Al principio mi decisión respondía solo a combatir la luz, pero después descubrí que había construido un espacio muy íntimo, donde podía refugiarme cuando quisiera estar solo, algo muy difícil en un cuarto pequeño con más de 10 de personas.

Una vez que llegaba a la residencia estudiantil descorría la sábana y lograba apartarme del mundo, leer, e incluso llegué a sentir la misma sensación de paz y reposo que experimentaba cuando arribaba a mi propia habitación allá en mi casa matancera. Recuerdo que para mitigar la morriña por mi distante ciudad coloqué algunas fotos de sus ríos, puentes y bahía. (Ahora no recuerdo si coloqué alguna foto de mujer).

Por esas cosas extrañas del destino, mientras inaugurábamos un nuevo edificio, o uno viejo pero reparado, estrené un nuevo parabán. Y que me perdonen los chilenos, pero en una marcha estudiantil una joven de aquel país me pidió que sostuviera un rato su bandera y la olvidó. Bueno, sé que me buscaré un que otro enemigo de la tierra de Salvador Allende y Violeta Parra, pero como la chilena nunca más apareció para reclamar su enseña nacional se convirtió en mi nuevo cómplice silencioso.

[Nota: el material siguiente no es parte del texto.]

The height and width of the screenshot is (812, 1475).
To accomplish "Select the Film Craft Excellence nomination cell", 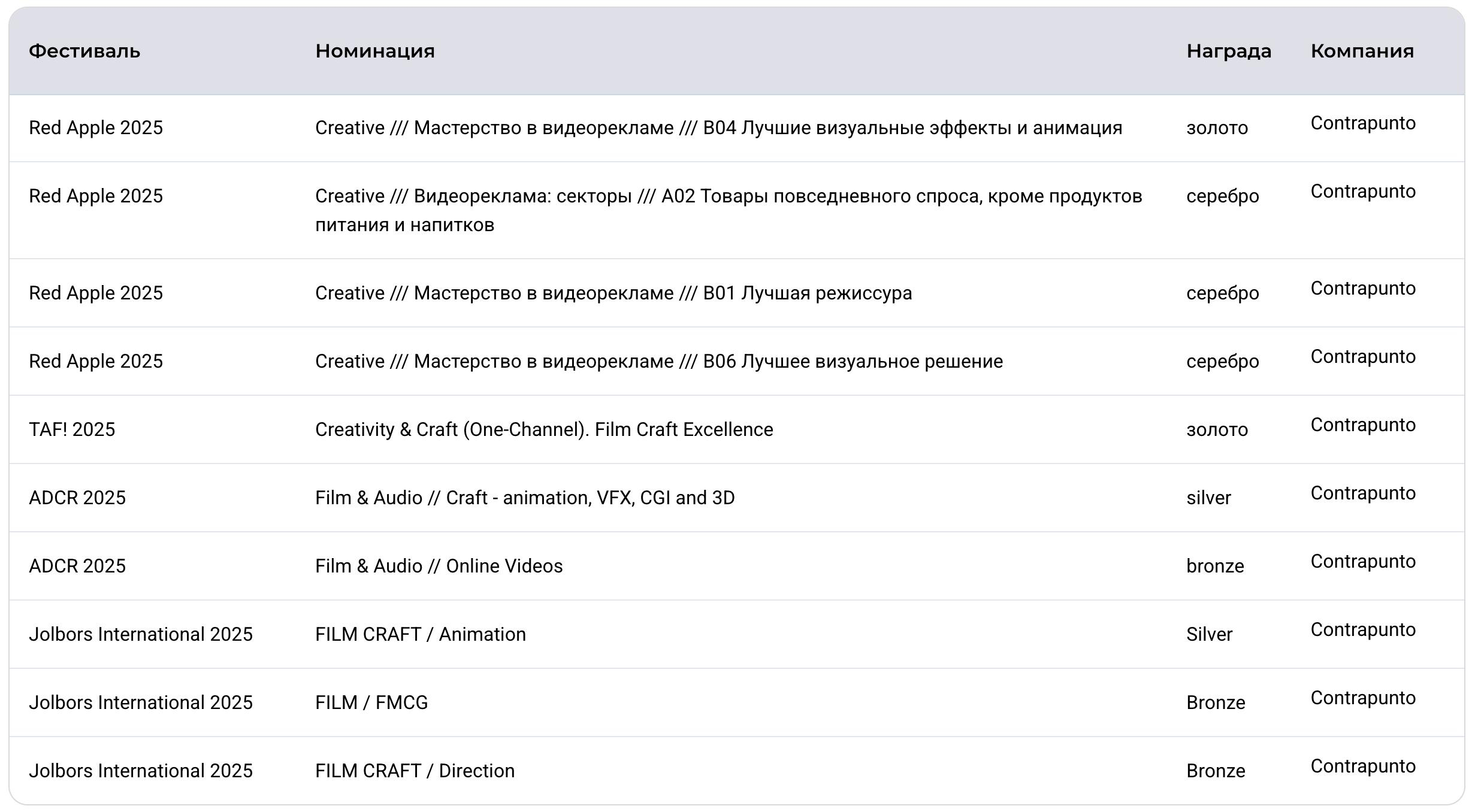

Protegido por la bandera de Chile amé a una que otra mujer, pasé varias resacas, y quién sabe cuántas cosas más. Cuando el sol asomaba por la ventana, los rayos atravesaban el estandarte y se reflejaban en la pared con una tonalidad suave. 

Si me pongo medio cursi pudiera decir que gracias a mi parabán tenía mi propio arcoíris, y hasta un reloj solar. Cuando el color rojo reflejado en la pared rozaba el cordelito donde colgaba los calzoncillos, era hora de levantarme e ir a clases. Tenía todo calculado.

Eso sí, nada me molestaba más que cuando levantaban el parabán sin previo aviso. Era como si profanarán mi privacidad, no mi tumba, aunque una que otra vez caí muerto después de una buena fiesta, de esas que se daban en la universidad y que extrañarás toda la vida.

Cuando me gradué llevé muchas cosas conmigo, otras se quedaron. La amistad y la gente que conocí, aunque lejos siempre me acompañan.

Ahora recuerdo que al marcharme, con una mezcla de tristeza y alegría, varios socios me pidieron la bandera de recuerdo y no pude dejarla. No quise. A veces me encariño demasiado con ciertas cosas materiales que para cualquier otro no tendría valor alguno.

Mi parabán se fue conmigo y aun lo conservo en una gaveta de mi escaparate. En ocasiones cuando mi madre comienza a organizar la casa me pregunta por qué guardo esa bandera, y sé que no entiende mi sonrisa entre maliciosa y nostálgica, y mucho menos mi frase de: “si esa bandera hablara”. Y allí permanece muda, como testigo fiel, discreta y veladora de mis sueños.